# working at resort



## bakesale (Nov 28, 2008)

Yep i've done it. After I graded from HS I moved out to Panorama in the BC kootneays. It was an experience of a lifetime and i'd recommend it to anyone. Living in Staff Accom is kind of like living in a college dorm. Chances are you'll be in a house or condo with 8-10 other people, privacy is rare and drinking is often. Snowboarders are the messiest people i know and most of the people there are used to having their mom clean their room, so don't expect much in terms of excellent living conditions unless you find a few people you trust to rent out a house with. Thats the best option but its hard to move straight into a house with others unless you know your way around the resort. Me I lived in Staff Accom for two months, it drove me insane because i'm used to a big quiet house thats always spotless. So i found a condo to rent. If you are into it there will always be a party every night and staff members frequently have casual sex (club bed). 

What will kill you though is if there is a pow day and you can't get off work. The snow will be within minutes of you but you still won't be able to ride it until you are off. That part drove me nuts.

I met my girlfriend at Pano and then we decided to move to Whistler, which is another crazy experience all together. But I was experienced enough to get hired on as a supervisor at one of the board shops so I could take off whenever I wanted because I kinda ran the place. Whistler is crazy expensive but its even more fun, the parties are bigger and there are even more girls to sleep with. 

Some tips:
Save up $2000 minimum to cover your expenses for the first two months (rent, damage deposit)
Move out in early to mid October, its easier to find a good place
Make sure you have a job before you move
If you aren't working for the company that runs the hill make sure a Pass is part of employment
Keep your nose clean and always wear a raincoat


----------



## Guest (Dec 15, 2008)

don't know about colorado...but I did this in Louise/Banff for two years.
by far the greatest exp of my life. and everything the post above me just said is 1000% accurate.


----------



## Guest (Dec 16, 2008)

cool thanks guys. yeah im planning on making sure i have a job there before i move. i got a lot of resorts to choose from and 4 years with my current job, so ill be able to get one


----------



## Guest (Dec 16, 2008)

i'm working at kelly canyon ski resort building and maintaining the board park. hells yes rails, rails, rails


----------



## Guest (Dec 16, 2008)

First things first. DO IT. I did the Colorado thing, it was easily the best decision I've made in my life.

Summit County in CO is an ideal place to live and board. Silverthorne, Frisco, Breckenridge, any of those towns are great. Any shop you work at will give you a season pass to all the mountains (Keystone, A-Basin, Breck with some days at Vail and the Beav). Copper however is separate but lots of shops have day passes you can snag if you want.

Few other suggestions to add on to Bakes which are all pretty solid.

[Given task 1] Replace "board park" with "terrain park" and write out the part of the ski resort thread starting with "i'm working at" and going on through "in my life.".
[Given task 2] Repeat the lines in the rows starting with the line with "Select LA HOLANDO" and going on through the line with "Click Toncoin's 24h".

[The records]

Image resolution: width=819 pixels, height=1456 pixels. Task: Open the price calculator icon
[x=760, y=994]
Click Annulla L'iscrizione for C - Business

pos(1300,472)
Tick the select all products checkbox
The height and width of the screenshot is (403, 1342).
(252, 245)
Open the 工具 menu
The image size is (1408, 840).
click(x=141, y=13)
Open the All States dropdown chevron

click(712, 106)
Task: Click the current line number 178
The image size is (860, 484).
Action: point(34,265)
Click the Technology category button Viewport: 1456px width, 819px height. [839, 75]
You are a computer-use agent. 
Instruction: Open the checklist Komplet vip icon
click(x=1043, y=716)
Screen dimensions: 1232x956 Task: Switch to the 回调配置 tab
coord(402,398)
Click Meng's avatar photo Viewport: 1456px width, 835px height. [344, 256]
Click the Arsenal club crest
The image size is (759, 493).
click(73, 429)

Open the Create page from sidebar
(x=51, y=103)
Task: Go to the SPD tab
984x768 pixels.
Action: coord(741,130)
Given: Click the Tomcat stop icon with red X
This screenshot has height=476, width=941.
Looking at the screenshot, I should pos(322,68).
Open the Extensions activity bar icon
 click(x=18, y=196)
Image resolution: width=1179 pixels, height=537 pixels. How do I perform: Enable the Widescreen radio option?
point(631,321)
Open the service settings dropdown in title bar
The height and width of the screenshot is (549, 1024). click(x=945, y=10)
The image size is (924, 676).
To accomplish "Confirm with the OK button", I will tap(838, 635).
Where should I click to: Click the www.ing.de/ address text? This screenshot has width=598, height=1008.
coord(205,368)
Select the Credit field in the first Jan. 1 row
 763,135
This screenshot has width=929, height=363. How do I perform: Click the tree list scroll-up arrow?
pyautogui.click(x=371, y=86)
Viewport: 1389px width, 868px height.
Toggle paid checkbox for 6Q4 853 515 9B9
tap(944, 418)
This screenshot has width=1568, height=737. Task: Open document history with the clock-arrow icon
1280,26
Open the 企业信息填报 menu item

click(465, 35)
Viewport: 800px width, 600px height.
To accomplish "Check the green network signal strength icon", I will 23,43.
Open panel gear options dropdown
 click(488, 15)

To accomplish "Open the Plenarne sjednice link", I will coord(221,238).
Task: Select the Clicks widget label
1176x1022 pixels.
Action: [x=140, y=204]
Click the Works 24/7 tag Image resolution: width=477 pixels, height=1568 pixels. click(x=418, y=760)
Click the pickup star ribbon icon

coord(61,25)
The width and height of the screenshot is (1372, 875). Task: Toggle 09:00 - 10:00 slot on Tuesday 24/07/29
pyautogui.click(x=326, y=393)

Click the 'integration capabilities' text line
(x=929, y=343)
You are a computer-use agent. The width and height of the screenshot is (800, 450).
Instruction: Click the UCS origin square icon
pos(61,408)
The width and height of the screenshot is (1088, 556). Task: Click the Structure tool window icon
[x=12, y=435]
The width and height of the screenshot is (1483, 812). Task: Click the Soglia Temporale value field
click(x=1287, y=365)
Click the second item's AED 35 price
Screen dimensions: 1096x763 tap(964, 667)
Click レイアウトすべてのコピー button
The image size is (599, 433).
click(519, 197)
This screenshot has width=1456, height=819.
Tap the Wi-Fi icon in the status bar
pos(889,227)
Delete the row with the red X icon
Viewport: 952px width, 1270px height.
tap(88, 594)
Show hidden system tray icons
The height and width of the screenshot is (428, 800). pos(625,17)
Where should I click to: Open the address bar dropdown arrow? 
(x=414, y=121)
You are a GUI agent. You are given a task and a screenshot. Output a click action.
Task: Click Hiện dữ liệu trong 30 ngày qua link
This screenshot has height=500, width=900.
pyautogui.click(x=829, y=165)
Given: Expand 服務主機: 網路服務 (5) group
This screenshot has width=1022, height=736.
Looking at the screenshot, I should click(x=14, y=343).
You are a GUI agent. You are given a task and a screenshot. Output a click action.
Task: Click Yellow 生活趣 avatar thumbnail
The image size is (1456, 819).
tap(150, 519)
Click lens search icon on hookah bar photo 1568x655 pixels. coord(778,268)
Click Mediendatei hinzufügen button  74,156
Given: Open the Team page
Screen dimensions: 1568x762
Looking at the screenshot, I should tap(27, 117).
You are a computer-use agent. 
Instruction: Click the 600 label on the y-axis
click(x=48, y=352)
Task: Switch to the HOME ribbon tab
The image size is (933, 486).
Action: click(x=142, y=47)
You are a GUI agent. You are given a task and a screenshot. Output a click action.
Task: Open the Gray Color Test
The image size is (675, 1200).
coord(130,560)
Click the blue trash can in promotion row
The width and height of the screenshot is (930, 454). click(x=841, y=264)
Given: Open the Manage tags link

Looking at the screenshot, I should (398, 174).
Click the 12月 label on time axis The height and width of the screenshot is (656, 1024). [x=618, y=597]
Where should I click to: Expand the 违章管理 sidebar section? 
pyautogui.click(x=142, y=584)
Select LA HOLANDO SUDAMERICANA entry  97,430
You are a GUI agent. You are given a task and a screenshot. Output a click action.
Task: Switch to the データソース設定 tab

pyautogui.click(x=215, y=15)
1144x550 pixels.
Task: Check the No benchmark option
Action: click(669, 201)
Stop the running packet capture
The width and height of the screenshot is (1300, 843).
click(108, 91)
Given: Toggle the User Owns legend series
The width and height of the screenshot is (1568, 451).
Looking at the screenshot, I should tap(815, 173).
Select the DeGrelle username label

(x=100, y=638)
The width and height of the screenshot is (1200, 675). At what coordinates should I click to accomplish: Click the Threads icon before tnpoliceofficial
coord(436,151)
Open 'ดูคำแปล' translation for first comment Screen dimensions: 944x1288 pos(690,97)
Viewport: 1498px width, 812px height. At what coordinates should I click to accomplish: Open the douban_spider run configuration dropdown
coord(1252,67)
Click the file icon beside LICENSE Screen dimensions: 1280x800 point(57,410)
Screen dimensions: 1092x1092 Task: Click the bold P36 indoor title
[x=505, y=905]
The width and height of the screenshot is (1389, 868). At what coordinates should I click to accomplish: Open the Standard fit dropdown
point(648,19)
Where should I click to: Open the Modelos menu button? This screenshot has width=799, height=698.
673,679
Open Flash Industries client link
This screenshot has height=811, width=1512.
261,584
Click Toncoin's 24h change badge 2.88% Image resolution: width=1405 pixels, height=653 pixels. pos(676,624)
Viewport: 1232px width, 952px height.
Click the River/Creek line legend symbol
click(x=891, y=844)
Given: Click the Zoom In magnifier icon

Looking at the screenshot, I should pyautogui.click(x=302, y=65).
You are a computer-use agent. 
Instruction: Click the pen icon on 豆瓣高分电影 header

[Answer 1]
i'm working at kelly canyon ski resort building and maintaining the terrain park. hells yes rails, rails, rails


----------



## Guest (Dec 16, 2008)

First things first. DO IT. I did the Colorado thing, it was easily the best decision I've made in my life.

[Answer 2]
Select LA HOLANDO SUDAMERICANA entry  97,430
You are a GUI agent. You are given a task and a screenshot. Output a click action.
Task: Switch to the データソース設定 tab

pyautogui.click(x=215, y=15)
1144x550 pixels.
Task: Check the No benchmark option
Action: click(669, 201)
Stop the running packet capture
The width and height of the screenshot is (1300, 843).
click(108, 91)
Given: Toggle the User Owns legend series
The width and height of the screenshot is (1568, 451).
Looking at the screenshot, I should tap(815, 173).
Select the DeGrelle username label

(x=100, y=638)
The width and height of the screenshot is (1200, 675). At what coordinates should I click to accomplish: Click the Threads icon before tnpoliceofficial
coord(436,151)
Open 'ดูคำแปล' translation for first comment Screen dimensions: 944x1288 pos(690,97)
Viewport: 1498px width, 812px height. At what coordinates should I click to accomplish: Open the douban_spider run configuration dropdown
coord(1252,67)
Click the file icon beside LICENSE Screen dimensions: 1280x800 point(57,410)
Screen dimensions: 1092x1092 Task: Click the bold P36 indoor title
[x=505, y=905]
The width and height of the screenshot is (1389, 868). At what coordinates should I click to accomplish: Open the Standard fit dropdown
point(648,19)
Where should I click to: Open the Modelos menu button? This screenshot has width=799, height=698.
673,679
Open Flash Industries client link
This screenshot has height=811, width=1512.
261,584
Click Toncoin's 24h change badge 2.88% Image resolution: width=1405 pixels, height=653 pixels. pos(676,624)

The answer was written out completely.